Windows 10 Hands-On-1

Earlier this week, Microsoft caught pretty much everyone by surprise with an interesting promise: Windows 10 would be available to everyone as a free upgrade—even people with pirated versions of its current operating system. Since then the company has changed its tune, backtracking a bit on those initial claims.

Here’s how Microsoft explained its upgrade policy in a recent statement to Ars Technica:

With Windows 10, although non-Genuine PCs may be able to upgrade to Windows 10, the upgrade will not change the genuine state of the license… If a device was considered non-genuine or mislicensed prior to the upgrade, that device will continue to be considered non-genuine or mislicensed after the upgrade.

Still confused? Us too, and Microsoft hasn’t offered a clear definition for exactly what it means by “non-genuine.” However, it sounds like the company could have a pretty clever plan to convert Windows pirates into paying customers.

Here’s how it might work. Anyone who upgrades to Windows 10 from pirated software will end up with an unsupported version of the new operating system. That could mean missing security features and restricted access to other Microsoft services. From there, getting the full Windows 10 experience may come at a price.

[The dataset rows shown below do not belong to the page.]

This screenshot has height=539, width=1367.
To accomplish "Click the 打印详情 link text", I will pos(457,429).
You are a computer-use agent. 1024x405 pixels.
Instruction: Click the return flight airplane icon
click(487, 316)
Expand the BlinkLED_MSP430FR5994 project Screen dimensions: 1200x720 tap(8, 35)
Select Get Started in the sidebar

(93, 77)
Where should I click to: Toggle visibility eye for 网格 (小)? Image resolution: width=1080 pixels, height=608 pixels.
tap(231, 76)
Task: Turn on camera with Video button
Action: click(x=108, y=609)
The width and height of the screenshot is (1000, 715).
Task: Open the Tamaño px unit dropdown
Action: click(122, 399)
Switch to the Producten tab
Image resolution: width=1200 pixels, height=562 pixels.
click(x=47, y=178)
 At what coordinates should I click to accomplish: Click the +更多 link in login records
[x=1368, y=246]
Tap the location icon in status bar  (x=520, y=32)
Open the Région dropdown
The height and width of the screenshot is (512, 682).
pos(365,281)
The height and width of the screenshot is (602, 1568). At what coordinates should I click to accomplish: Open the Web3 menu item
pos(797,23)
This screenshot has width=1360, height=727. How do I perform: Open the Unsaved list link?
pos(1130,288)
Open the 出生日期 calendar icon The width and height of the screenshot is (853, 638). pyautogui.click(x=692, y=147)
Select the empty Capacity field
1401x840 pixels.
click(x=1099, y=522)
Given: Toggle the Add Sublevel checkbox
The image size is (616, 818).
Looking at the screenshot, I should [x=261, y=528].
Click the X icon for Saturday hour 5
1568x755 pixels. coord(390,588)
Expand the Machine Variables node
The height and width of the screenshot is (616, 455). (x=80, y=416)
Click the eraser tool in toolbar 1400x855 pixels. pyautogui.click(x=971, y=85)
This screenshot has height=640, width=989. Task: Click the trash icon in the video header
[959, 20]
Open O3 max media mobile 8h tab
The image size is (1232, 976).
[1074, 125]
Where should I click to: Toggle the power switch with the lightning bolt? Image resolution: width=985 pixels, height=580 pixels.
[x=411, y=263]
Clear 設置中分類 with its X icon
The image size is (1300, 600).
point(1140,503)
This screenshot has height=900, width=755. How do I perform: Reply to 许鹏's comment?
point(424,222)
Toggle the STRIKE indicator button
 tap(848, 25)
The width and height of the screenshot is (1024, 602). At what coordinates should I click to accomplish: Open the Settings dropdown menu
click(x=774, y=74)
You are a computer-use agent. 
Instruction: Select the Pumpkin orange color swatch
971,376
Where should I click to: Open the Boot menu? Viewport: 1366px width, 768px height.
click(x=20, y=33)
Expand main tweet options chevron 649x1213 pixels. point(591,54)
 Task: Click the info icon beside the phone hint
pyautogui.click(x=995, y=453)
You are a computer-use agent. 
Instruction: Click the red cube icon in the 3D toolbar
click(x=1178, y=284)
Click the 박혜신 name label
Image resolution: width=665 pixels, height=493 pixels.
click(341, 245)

“We will provide a mechanism for non-genuine Windows 10 PC devices to ‘get genuine’ via the new Windows Store, whether they are upgraded versions of Windows or purchased,” Microsoft explained to VentureBeat. “We will have details on this as we get closer to launch.”

So basically, it sounds like the company will offer a limited version of its software for free, and then charge for the full version. It’s not a bad strategy, though there’s no guarantee the same pirates won’t just steal Windows 10 as well instead of playing Microsoft’s game.


Jacob Kleinman

Jacob Kleinman has been working as a journalist online and in print since he arrived at Wesleyan University in 2007. After graduating, he took a...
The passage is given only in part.